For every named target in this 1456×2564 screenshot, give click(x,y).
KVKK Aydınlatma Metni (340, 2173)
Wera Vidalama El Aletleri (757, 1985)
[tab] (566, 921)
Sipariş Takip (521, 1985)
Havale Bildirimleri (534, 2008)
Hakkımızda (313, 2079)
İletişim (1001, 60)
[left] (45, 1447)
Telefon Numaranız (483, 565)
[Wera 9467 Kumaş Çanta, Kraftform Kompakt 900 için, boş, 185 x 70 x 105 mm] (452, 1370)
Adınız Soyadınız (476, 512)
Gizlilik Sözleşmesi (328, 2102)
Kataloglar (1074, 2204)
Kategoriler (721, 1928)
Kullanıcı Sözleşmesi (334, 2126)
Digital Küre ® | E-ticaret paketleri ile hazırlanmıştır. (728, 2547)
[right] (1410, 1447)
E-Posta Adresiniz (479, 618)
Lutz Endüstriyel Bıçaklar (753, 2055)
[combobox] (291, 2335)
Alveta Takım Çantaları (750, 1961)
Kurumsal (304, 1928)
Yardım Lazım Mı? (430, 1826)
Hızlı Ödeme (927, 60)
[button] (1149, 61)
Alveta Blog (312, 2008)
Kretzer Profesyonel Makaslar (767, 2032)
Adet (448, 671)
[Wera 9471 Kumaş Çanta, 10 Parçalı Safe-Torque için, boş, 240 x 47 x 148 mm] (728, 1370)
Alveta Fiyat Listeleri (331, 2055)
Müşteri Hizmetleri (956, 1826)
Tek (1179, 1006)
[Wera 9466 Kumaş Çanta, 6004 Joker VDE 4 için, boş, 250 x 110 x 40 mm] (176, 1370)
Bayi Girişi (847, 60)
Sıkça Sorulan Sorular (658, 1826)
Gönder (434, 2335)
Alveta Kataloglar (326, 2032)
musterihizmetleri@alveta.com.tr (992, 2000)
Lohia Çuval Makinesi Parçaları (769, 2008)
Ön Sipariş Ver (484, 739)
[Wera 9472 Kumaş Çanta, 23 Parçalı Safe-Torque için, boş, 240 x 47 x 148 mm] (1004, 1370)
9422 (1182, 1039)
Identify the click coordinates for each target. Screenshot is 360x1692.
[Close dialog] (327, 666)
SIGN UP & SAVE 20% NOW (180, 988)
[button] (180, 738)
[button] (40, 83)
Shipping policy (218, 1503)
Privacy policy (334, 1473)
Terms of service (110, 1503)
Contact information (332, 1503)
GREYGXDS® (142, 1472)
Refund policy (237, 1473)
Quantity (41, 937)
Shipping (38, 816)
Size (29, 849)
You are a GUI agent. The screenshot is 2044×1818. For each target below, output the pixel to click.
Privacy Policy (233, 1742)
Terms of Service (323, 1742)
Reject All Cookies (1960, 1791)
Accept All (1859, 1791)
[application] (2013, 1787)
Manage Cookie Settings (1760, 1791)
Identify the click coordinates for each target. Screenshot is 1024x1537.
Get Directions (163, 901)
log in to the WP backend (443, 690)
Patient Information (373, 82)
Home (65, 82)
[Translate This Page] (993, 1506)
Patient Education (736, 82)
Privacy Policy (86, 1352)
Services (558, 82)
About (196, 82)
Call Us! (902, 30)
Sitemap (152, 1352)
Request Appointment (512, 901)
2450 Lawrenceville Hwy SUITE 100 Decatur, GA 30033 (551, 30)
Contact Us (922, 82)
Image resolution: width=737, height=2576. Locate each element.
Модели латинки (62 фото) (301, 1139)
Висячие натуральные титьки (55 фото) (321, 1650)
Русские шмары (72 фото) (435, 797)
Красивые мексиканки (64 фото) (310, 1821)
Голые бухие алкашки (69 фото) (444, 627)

• _TO DO_
Return only the lines between the one holding "Adet (448, 671)" and the one holding "You are a GUI", inclusive, exactly as they appear above.

• _WRITTEN ANSWER_
Adet (448, 671)
[Wera 9471 Kumaş Çanta, 10 Parçalı Safe-Torque için, boş, 240 x 47 x 148 mm] (728, 1370)
Alveta Fiyat Listeleri (331, 2055)
Müşteri Hizmetleri (956, 1826)
Tek (1179, 1006)
[Wera 9466 Kumaş Çanta, 6004 Joker VDE 4 için, boş, 250 x 110 x 40 mm] (176, 1370)
Bayi Girişi (847, 60)
Sıkça Sorulan Sorular (658, 1826)
Gönder (434, 2335)
Alveta Kataloglar (326, 2032)
musterihizmetleri@alveta.com.tr (992, 2000)
Lohia Çuval Makinesi Parçaları (769, 2008)
Ön Sipariş Ver (484, 739)
[Wera 9472 Kumaş Çanta, 23 Parçalı Safe-Torque için, boş, 240 x 47 x 148 mm] (1004, 1370)
9422 (1182, 1039)
Identify the click coordinates for each target. Screenshot is 360x1692.
[Close dialog] (327, 666)
SIGN UP & SAVE 20% NOW (180, 988)
[button] (180, 738)
[button] (40, 83)
Shipping policy (218, 1503)
Privacy policy (334, 1473)
Terms of service (110, 1503)
Contact information (332, 1503)
GREYGXDS® (142, 1472)
Refund policy (237, 1473)
Quantity (41, 937)
Shipping (38, 816)
Size (29, 849)
You are a GUI agent. The screenshot is 2044×1818. For each target below, output the pixel to click.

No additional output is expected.